-- start of DATA SHOWN --
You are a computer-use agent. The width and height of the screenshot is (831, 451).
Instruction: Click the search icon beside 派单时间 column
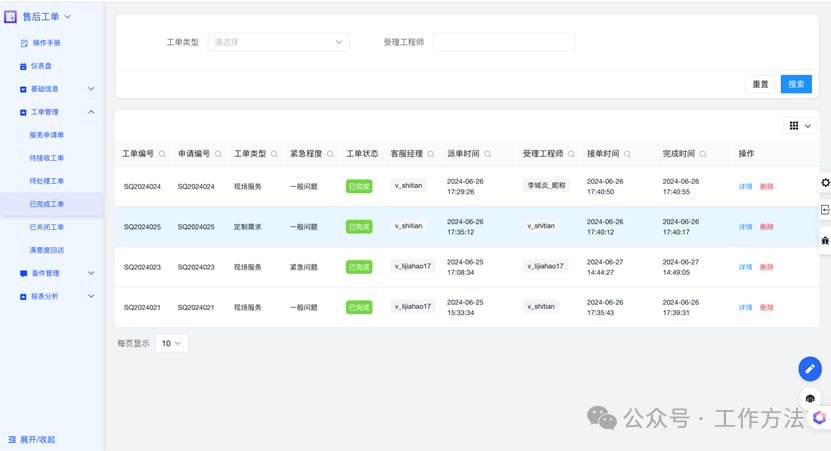[x=488, y=154]
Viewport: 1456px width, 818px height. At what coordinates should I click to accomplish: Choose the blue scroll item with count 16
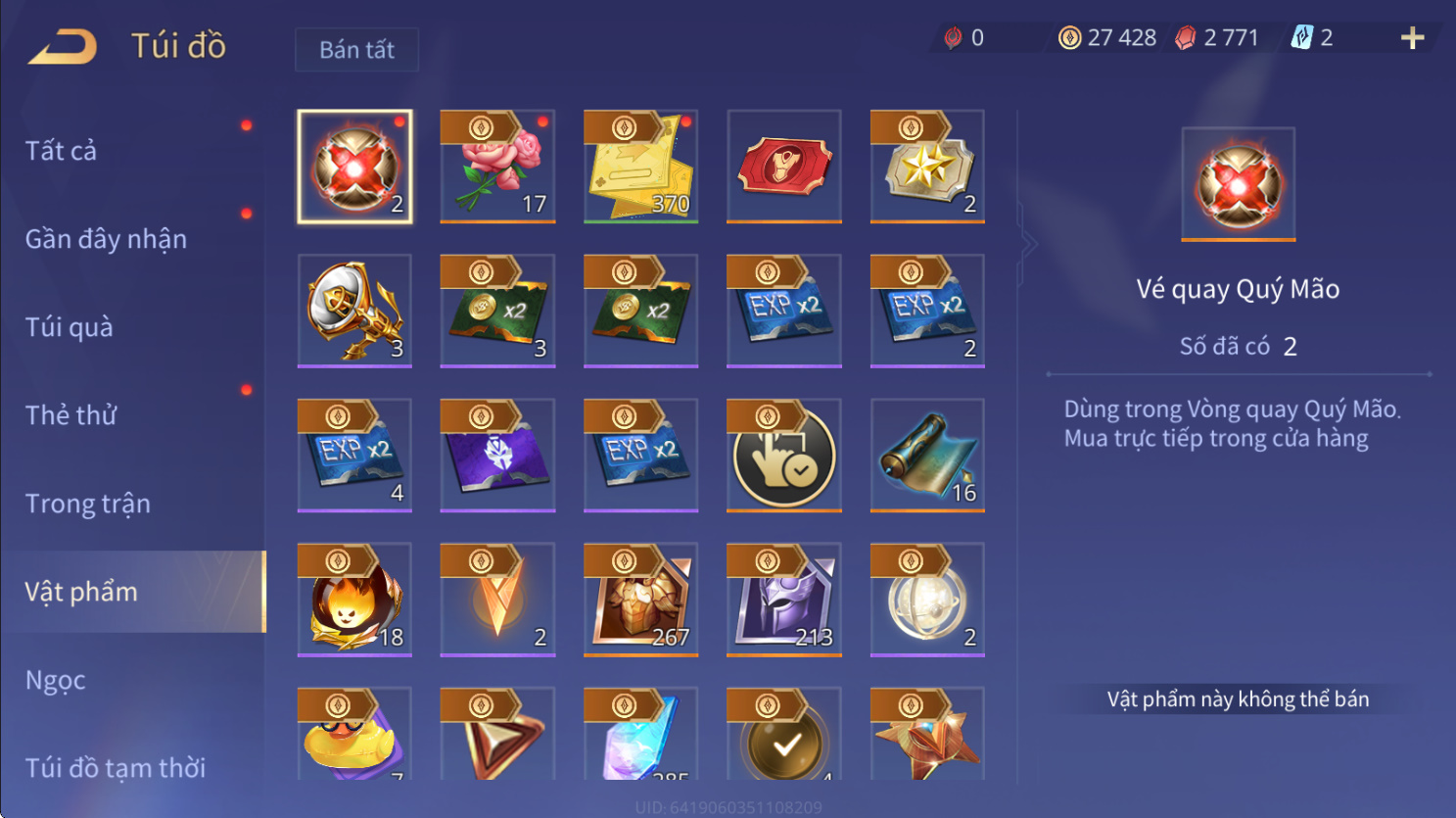927,455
-- end of DATA SHOWN --
Identify every line in the data above that contains the string "height" and copy each such line in full.

§ THE RESULT
You are a computer-use agent. The width and height of the screenshot is (831, 451).
Viewport: 1456px width, 818px height. At what coordinates should I click to accomplish: Choose the blue scroll item with count 16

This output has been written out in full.